Now, in his rant, Garfield says "You can play any song that I've never heard, and I could juggle three balls to it and make up the choreography as I went along and it would look similar to the chris bliss routine except there would be difficult tricks and I wouldn't look like Leslie Neilson."  This is not, however, what he does in his video.  In his video -- which you can see over here -- he takes the same audio track from Bliss's video (complete with Bliss's audience applauding in places) and choreographs his own routine -- a five-ball routine, which is apparently intended to both blow Bliss out of the water and parody him simultaneously.  (Garfield explains that he could choreograph an original five-ball routine to this music, but that isn't his goal.  His goal seems to be doing exactly what Bliss does, but doing it with five balls.)

There's a comment thread running under his video, and the comments are widely diverse in terms of which video they prefer.

For my part, I really wonder whether Garfield could do as he claims and actually choreograph a comparable routine -- with either three or five balls.  As it stands, his routine (and his rant) seem to show a remarkable lack of understanding of the artistry involved in Bliss's video.  At one point, Garfield notes:  "A perfect example of how little people know about juggling is that one of his strongest audience response points was when he JUST juggled the BASIC pattern. Something I could get ANYONE with basic motor skills, not even great ones, to do in under an hour. BUT, he did it when the music got soft and went just to piano, so it went with the music."  I see his point (well, ok, it took me several hours to learn the basic pattern, so I wonder what that says about me) -- but still, Bliss juggles three balls in a basic pattern and the audience loves it.  Why?  Because the music is running pretty quick at this point and Bliss is hitting each ball on each beat of the music.  When Garfield does it with five balls, he's got to throw two out of each hand at once.  It's undeniably more difficult, but the extra balls keep it from being as clean as Bliss's, and therefore it isn't a direct interpretation of the music.
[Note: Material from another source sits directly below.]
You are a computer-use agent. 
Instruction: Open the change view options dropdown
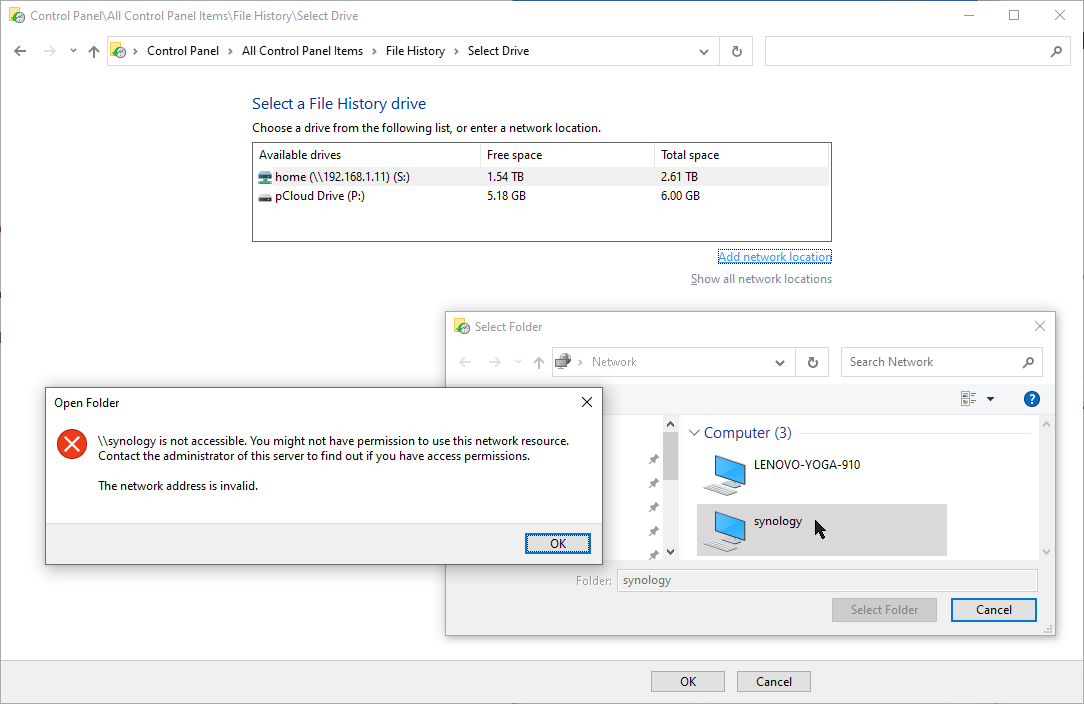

Garfield ends his rant with: "If you watch the ice skating competitions in the Olympics, I don't think you're going to appreciate some douche bag skating in circles and tapping his toes, chipping out pieces of ice to the beat of a Beetles song."  (He's so polite, isn't he?  And misspelling "Beatles" ain't gonna win him any friends over here.)  The funny thing is, I think ice skating is actually the perfect metaphor here.  If you've ever had the pleasure of watching, say, Underhill & Martini skate to "Unchained Melody" (a still photo from that is here -- use your imagination), you know that they can do with a bunch of lifts and a throw-axel and heck of a lot more than a lot of other skaters can do with triple-twists and side-by-side jumps.

Garfield is undeniably skilled.  But it isn't just skill that impresses an audience, but what you do with what skills you've got.

1 comment:

Anonymous said...

I completely agree with your analysis. Jason Garfield's video simply doesn't have that enigmatic "it" that Bliss's video does.  ::Shrug::  

I can applaud Garfield's artistry, but don't enjoy watching it nearly as much as I do Bliss's.  And I agree that the three ball routine allows the moves to be more closely tied to the music, and also allows Bliss to fall into the moment.  Garfield never even approaches that peculiar bliss of artistry.